EXTRACT
# # # # #
With interest rates falling and yet another yield curve inversion, the equity markets are looking for a reason to sell in the short term.  This week, the Fed stayed on hold but made a modest indication of slowing their bond purchases which have supported liquidity in the money markets but perhaps has leaked over to risk assets. The Fed’s stance remains an important foundation to this market. Rightly or wrongly, the market still believes in central bank omnipotence despite the policy maker’s clear messages otherwise.

It won’t be long now until the Democratic nominee for the general election will be known.  It remains too early to say much, but Senator Sanders is slowly pulling away from the pack in the early primary odds.  With institutional asset manager polls showing overwhelming confidence of a Trump re-election (> 80%), the nomination of a candidate with more trans-formative fiscal policies could trigger some asset re-pricing with shifting expectations.
# # # # #
SUPPLIED MATERIAL

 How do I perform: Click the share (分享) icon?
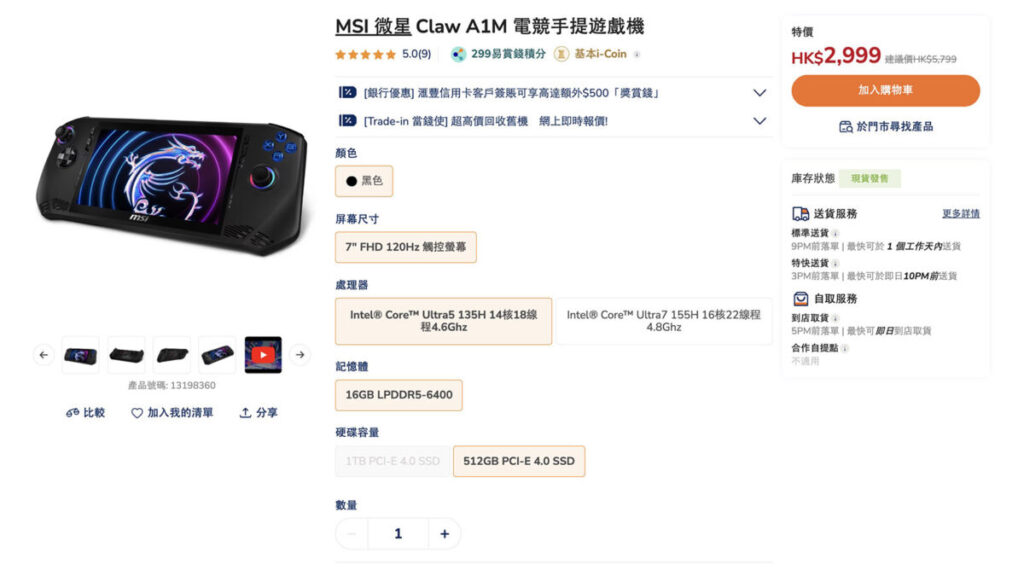click(x=246, y=413)
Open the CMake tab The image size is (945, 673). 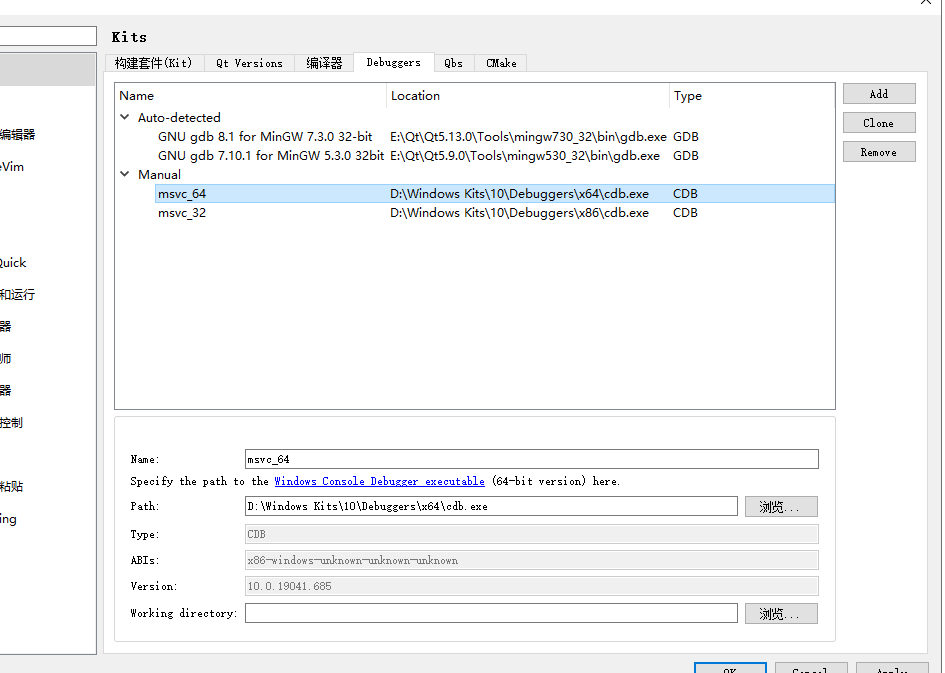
# # # # #
WRITTEN REQUEST
Continue the market commentary on the Fed and the Democratic primary, starting after its last sentence.

SOLVED PROBLEM
With all of the excitement and action in the world, we remain boringly consistent with last year’s game plan.  Stay invested but stick with quality – focus on growing cash flow streams that are dependable and as fairly valued as you can find in a stubbornly low interest rate world. We have tactical views at the margin of where those are, but our strategy is the same. In this approach, we are prepared to participate should the future hold upside, protect when it shows downside, and preserve real value when the passing of time becomes value’s friend.